Whether you’re looking to hire an admin pro or a contract employee to help with busy seasons, learning about how to write a great job post can help a company of any age and size. You might be looking to refresh a dusty posting or write your first, and we’re walking you through the nuts and bolts.
- The time spent designing your job posting will save you from answering questions on the phone.
- A detailed posting will help you weed out unqualified applicants so that you only get to the interview stage with great fits.
- A posting with exact duties helps with employee retention because employees will have a good understanding of their duties and responsibilities (costly turnover averted!)

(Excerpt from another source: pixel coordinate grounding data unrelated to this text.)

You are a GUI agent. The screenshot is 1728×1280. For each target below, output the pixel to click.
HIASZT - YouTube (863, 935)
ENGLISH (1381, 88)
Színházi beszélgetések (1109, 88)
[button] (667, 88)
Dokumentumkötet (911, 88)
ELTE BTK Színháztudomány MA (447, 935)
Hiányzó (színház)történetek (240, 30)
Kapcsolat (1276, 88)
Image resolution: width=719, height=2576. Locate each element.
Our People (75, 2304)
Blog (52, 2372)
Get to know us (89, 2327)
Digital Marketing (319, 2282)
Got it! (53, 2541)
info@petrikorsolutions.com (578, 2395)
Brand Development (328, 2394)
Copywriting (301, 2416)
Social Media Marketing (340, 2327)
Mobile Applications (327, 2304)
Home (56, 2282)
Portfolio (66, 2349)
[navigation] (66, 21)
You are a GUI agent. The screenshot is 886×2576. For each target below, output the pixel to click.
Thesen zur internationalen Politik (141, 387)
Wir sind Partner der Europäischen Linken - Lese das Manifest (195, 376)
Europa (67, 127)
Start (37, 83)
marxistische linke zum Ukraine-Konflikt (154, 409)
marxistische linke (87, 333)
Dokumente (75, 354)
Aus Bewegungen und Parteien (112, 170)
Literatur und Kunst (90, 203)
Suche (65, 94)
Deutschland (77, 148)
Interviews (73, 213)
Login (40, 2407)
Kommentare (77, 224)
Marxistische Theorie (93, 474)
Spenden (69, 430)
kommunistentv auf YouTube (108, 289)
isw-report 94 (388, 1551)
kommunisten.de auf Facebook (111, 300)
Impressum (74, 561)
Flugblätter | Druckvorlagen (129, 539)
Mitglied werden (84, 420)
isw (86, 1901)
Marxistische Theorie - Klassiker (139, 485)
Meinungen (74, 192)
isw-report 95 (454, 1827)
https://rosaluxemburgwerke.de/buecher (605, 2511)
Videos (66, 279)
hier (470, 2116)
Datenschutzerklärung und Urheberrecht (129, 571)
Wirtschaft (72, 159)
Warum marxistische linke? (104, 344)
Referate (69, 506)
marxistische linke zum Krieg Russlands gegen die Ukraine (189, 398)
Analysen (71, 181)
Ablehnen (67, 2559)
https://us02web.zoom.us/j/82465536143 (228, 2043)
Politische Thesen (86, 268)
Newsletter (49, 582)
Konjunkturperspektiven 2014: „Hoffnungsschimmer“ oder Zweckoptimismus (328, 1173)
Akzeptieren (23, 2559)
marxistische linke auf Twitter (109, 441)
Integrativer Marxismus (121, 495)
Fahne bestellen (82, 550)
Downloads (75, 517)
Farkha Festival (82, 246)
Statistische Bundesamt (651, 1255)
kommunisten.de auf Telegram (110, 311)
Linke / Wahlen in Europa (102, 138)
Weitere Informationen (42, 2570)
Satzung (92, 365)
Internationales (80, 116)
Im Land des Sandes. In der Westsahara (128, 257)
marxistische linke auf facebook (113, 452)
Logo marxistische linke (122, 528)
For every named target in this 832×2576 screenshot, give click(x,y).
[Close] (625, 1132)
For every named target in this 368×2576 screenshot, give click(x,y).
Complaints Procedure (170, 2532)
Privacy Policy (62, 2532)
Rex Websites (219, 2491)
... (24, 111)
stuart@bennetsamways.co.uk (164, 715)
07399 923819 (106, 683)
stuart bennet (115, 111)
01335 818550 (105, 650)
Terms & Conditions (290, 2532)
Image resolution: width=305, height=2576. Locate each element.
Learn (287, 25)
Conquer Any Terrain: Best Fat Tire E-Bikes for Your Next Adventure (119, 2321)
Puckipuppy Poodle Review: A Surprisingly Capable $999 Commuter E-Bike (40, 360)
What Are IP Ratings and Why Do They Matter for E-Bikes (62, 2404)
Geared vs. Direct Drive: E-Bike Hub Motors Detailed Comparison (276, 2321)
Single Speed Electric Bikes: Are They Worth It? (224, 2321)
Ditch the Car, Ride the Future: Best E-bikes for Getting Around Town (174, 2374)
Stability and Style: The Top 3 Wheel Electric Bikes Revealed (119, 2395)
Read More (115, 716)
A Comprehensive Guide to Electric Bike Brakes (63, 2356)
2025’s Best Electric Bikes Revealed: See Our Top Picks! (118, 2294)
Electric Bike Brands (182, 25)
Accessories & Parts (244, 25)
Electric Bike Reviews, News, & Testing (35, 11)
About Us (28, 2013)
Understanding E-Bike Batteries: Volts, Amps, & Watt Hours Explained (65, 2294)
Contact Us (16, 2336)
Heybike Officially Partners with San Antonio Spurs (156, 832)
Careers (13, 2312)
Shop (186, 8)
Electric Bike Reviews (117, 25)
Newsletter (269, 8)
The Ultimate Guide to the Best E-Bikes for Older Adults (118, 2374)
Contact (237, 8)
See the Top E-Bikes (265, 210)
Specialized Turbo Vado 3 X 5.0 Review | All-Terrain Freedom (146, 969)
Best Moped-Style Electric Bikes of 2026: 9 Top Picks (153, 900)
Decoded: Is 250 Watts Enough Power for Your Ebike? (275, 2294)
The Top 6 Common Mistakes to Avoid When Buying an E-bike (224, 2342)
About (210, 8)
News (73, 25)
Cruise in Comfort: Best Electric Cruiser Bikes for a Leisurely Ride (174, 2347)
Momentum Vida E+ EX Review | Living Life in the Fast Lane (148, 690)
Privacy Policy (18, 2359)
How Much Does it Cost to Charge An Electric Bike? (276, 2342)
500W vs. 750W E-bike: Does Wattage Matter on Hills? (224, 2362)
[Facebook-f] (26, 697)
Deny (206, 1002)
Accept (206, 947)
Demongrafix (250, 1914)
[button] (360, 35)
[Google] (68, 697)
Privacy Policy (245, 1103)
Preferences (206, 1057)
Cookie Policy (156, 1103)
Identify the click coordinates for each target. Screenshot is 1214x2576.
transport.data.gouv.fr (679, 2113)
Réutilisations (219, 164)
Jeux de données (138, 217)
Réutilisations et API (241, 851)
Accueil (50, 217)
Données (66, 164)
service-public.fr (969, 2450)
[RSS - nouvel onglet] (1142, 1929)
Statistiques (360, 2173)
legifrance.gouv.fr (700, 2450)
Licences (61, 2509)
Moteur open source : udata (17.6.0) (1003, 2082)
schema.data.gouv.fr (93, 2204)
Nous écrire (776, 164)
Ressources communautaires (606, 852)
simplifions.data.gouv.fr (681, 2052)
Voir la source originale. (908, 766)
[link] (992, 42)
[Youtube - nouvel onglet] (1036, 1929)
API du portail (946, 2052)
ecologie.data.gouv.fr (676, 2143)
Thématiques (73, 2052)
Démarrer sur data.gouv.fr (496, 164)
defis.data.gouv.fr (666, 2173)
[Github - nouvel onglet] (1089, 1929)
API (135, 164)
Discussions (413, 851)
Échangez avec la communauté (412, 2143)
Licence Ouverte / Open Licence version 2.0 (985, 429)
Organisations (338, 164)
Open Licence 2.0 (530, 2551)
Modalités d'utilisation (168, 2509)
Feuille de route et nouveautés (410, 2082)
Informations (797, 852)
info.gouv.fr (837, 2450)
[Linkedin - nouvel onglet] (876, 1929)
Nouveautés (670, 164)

- Posting a well-written job description communicates a high level of company professionalism, which will help attract quality applicants. Your hiring approach is part of your brand, and the same way customers flock to trusted and professional brands, so does top talent.
Know your audience
Before we get into how to put together an effective posting, take a moment to think about how potential candidates are reading your posting. If you’re posting it online, then you can safely assume that people will most likely read it on their smartphones, so keeping it short and to the point is more important than ever.
Even if you plan to circulate a printed copy of your job posting, it’s a best practice only to include what candidates need to know and leave out what’s nice to know.
Going in with this approach also helps you cut down on time you’ll spend crafting your job posting.
Important points for your job posting:
- Make sure the posting is easy to read.
- Include a company overview
- Provide an overview of the position in a brief paragraph
- Summarize the personality characteristics of good candidates
- List the position’s responsibilities.
- List the position’s job requirements.
- Provide additional information as required
There are three main parts to a good job posting, with some additional sections that you can include or omit depending on your business needs.
Once you write this section, you can copy and paste it into future postings, updating as needed. This section allows job seekers to decide if they’re a good fit for your company based on their values. For example, some people choose to apply to a company of only a specific size, preferring to be part of a small team or join a large company with several departments.
Some information you might include:
- Overview of your company’s service offering
- Size of organization/# of employees
- Seasonal (or not)
Even if you only write one line about your company, it can be a reasonable frame of reference for a job seeker.
It’s always a good idea to give an overview of the role in a brief paragraph. Unlike a list of responsibilities (that’s up next), this is your opportunity to communicate the role’s intent.
Some questions to get you started:
- Is this a new role?
- Who is it reporting to?
- What do you want the position to help you achieve over the next 6 to 12 months?
The last thing you should know before making your job posting is personality characteristics. In a paragraph following the position summary, this is your opportunity to showcase your company’s culture while sharing the traits you feel help your employees become successful. If a great job candidate likes what they read, they might pick your company over another.